FIG. 8 is a block diagram showing in detail the configuration of the ASIC of FIG.

9 is a block diagram showing in detail the dummy synchronization detection signal generating circuit of FIG.

10 is a timing chart showing main signals of the ASIC of FIG.

11 is a block diagram showing the LCLR generation circuit of FIG. 8 in detail.

12 is a timing chart showing the LCLR signal of FIG.

13 is a block diagram showing in detail a read enable signal generating circuit in the ASIC of FIG.

FIG. 14 is a block diagram showing in detail a main circuit in the ASIC of FIG.

15 is a block diagram showing an example of the phase locked loop circuit of FIG. 14 in detail.

16 is a timing chart showing main signals of the phase locked loop circuit of FIG.

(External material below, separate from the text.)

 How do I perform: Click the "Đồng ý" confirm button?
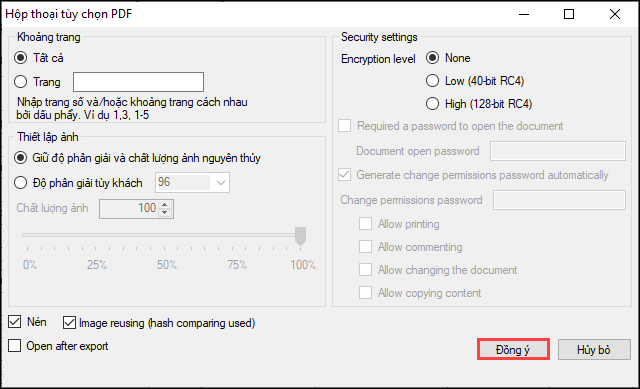[513, 349]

FIG. 17 is a block diagram showing in detail a conventional main circuit.

18 is a timing chart showing a read clock generated by the circuit of FIG.

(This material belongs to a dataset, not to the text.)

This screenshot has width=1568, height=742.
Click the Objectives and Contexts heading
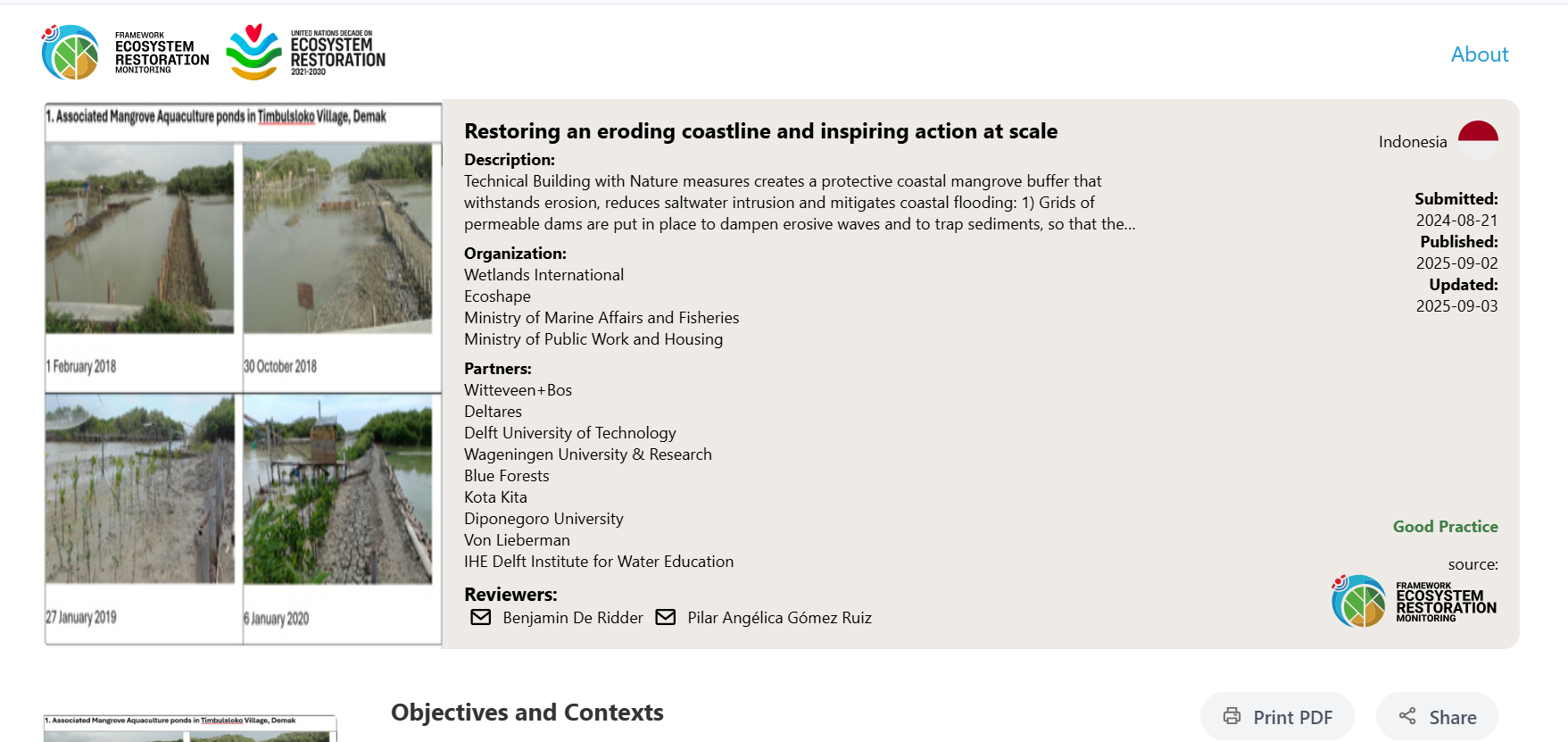pyautogui.click(x=527, y=713)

19 is a timing chart showing a read clock generated by the circuit of FIG.

[Explanation of symbols]

18, 19 FIFO memory 21 Write / read processing section of FIFO memory / 1 beam → 2 beam conversion section 22 Dummy synchronization signal generation section / LCLR generation section 23a, 23b Phase synchronization circuit 24a, 24b 1/2 frequency division circuit 25 FF 110 , 111 Delay circuit

─────────────────────────────────────────────────── ─── Continuation of the front page (58) Fields surveyed (Int.Cl. ⁷ , DB name) B41J 2/44 G02B 26/10

Claims (3)

(57) [Claims] 1. An n-number of light emitting elements, which are arranged in the main scanning direction at different positions to start emission of a beam modulated according to each image data, according to each arrangement position, and images for the n number of light emitting elements. N line memories for respectively storing data, one synchronization detection element for receiving each beam emitted by the n light emitting elements and outputting a synchronization detection signal, and a first of the n light emitting elements A first phase synchronization circuit that performs phase synchronization of a clock based on a synchronization detection signal of a first beam emitted by a light emitting element and detected by the synchronization detection element; and a synchronization detection signal of the first beam for the light emitting element And a first delay circuit that delays by a scanning time interval in the main scanning direction, and a first phase synchronization circuit that performs phase synchronization based on a synchronization detection signal of the first beam delayed by the first delay circuit. Was And the n-1 phase locked loop circuit for locking the phase locked, by delaying each is phase synchronous clock by the (n-1) phase-locked loop for generating a clock for the other beam n
-1 second delay circuit, each of the clocks generated by the first phase locked loop circuit and the second delay circuit is divided into 1 / n, and each of the n
A multi-beam image forming apparatus comprising: n frequency dividing circuits that generate read clocks for a plurality of line memories. 2. An n-1 dummy sync detection signal for another light emitting element is generated based on the sync detection signal of the first beam, and a write reset of the n line memories is performed for the first beam. The sync detection signal of
2. The multi-beam image forming apparatus according to claim 1, wherein the write of the line memory is toggled based on the sync detection signal of the first beam and the n-1 dummy sync detection signals. 3. The multi-beam image forming apparatus according to claim 1, wherein the phase synchronization circuit performs phase synchronization of write clocks of the n line memories.